Description: This concept’s objective is to increase research participation and adoption of existing and new tools and strategies by improving engagement with underserved populations. This trans-NIH funding initiative engages directly with nontraditional innovators, including underserved community members who do not traditionally apply for NIH grants. Its two phases are first to solicit new ideas and second to implement proposed solutions.

Titles: Secondary Sign On: SBIR/STTR Commercialization Readiness Pilot (CRP) Program Technical Assistance and Late-Stage Development (SB1 Clinical Trial Not Allowed, R42, R44); Secondary Sign On: SBIR/STTR Commercialization Readiness Pilot (CRP) Program Technical Assistance and Late-Stage Development (SB1 Clinical Trial Required, R42, R44)

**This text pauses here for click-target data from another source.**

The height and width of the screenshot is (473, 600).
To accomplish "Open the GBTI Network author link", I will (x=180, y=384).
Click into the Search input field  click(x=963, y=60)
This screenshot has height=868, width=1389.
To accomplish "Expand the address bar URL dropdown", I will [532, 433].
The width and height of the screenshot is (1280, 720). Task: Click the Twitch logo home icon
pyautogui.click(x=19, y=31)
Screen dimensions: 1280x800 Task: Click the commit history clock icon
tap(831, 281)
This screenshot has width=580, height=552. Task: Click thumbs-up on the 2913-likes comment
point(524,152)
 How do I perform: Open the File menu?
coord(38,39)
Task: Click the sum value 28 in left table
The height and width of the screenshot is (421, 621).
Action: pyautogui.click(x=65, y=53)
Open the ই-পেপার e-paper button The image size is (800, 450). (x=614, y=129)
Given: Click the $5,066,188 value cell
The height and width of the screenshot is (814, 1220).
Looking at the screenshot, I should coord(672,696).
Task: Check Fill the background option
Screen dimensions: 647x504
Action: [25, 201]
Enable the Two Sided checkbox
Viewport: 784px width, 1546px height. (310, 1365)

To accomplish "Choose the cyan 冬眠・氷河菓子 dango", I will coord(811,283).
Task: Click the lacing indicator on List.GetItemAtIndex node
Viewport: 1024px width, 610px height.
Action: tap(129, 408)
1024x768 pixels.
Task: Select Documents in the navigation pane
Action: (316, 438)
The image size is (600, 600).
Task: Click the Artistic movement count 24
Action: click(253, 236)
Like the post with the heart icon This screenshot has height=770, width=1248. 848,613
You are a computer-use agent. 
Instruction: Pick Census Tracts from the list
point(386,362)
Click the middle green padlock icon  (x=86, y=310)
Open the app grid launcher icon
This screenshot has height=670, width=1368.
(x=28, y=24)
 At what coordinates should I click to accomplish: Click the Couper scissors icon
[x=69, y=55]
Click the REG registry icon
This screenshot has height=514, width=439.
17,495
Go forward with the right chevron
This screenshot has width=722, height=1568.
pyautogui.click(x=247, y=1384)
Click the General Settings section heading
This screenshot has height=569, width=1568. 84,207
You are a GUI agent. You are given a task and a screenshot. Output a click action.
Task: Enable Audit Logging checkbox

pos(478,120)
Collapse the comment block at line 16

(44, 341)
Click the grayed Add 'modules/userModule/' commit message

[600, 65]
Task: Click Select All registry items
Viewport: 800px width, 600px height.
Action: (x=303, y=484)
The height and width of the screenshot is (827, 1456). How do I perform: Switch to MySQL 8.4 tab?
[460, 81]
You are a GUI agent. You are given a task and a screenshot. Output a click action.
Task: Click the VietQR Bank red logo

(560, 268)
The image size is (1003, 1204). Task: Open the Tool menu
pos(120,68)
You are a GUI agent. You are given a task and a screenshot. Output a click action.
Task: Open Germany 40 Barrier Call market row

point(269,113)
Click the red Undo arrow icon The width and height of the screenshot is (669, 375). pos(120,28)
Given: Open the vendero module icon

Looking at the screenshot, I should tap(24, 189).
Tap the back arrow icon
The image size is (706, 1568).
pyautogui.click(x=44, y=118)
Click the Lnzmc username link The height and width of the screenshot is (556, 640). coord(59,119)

Description: These two concepts support reauthorization of a trans-NIH program to expand commercialization readiness. They support late-stage technical assistance and research and development activities. Positive outcomes from these funding opportunities have included the development of cellular therapies, an ultrasound system, and SARS-CoV-2 diagnostics.

CLOSING REMARKS

Dr. Gibbons adjourned the meeting at 3:16 p.m.